Adamat se sostuvo el estómago y caminó con dificultad al estudio. A causa del golpe, tendría indigestión por una semana. Rogó que no estuviera sangrando.

Pasó unos minutos recuperándose antes de juntar las cartas y salir a las calles. Percibía la creciente tensión a su alrededor. Quería atribuirlo al conflicto que él sabía que vendría; la revolución que atravesaría la ciudad cuando se declarara muerto a Manhouch, y el caos que le seguiría. Rezó por que Tamas pudiera mantener a raya los disturbios. Una tarea que bien podría resultar imposible. Pero no, la tensión probablemente era producto de su incipiente jaqueca y del dolor que sentía en la boca del estómago.

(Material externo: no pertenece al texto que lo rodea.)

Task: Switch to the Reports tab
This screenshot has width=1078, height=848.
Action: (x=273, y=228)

Le faltaba poco para llegar a lo del administrador del correo, cuando se detuvo en una esquina a recuperar el aliento. Sin darse cuenta, había caminado demasiado rápido, respirando con dificultad y con una sensación de peligro acechándolo en el fondo de su mente.

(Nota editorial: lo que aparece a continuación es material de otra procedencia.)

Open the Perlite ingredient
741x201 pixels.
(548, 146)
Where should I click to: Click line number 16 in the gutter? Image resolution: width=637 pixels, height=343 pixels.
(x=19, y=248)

Apareció corriendo un muchacho de no más de diez años, de esos que gritaban las noticias. Se detuvo en la esquina junto a Adamat y tomó una buena bocanada de aire antes de echar la cabeza hacia atrás y gritar:

—¡Cayó Manhouch! ¡Cayó el rey! ¡Manhouch irá a la guillotina al mediodía! —Luego se fue hacia la siguiente esquina.

Adamat se quedó en silencio, anonadado, pero se sobrepuso y se volvió para mirar a los demás, que a su vez iban sobreponiéndose de su propia sorpresa. Él sabía que Manhouch había caído. Había visto la sangre de la camarilla real en la chaqueta de Tamas. Aun así, oírlo decir en voz alta en una calle pública hizo que le temblaran las manos. El rey había caído. Se había forzado un cambio en el país y la gente se vería obligada a elegir cómo reaccionar.

La conmoción inicial de la noticia pasó. La confusión tomó su lugar, a medida que los peatones cambiaban sus planes en el momento. En la calle, un carruaje dio la vuelta bruscamente. El cochero no vio a la niñita que vendía flores. Adamat corrió, la tomó del brazo y la apartó del camino antes de que los caballos la atropellaran. Sus flores se desparramaron por la calle. Al salir corriendo un hombre empujó a otro y como respuesta fue arrojado al suelo. Comenzó una pelea de puños, que fue interrumpida rápidamente por un policía con su porra.

Adamat ayudó a la niña a recoger sus flores y luego ella se fue a toda prisa. Él lanzó un suspiro. “Ya comenzó”. Bajó la cabeza y siguió caminando hacia la administración del correo.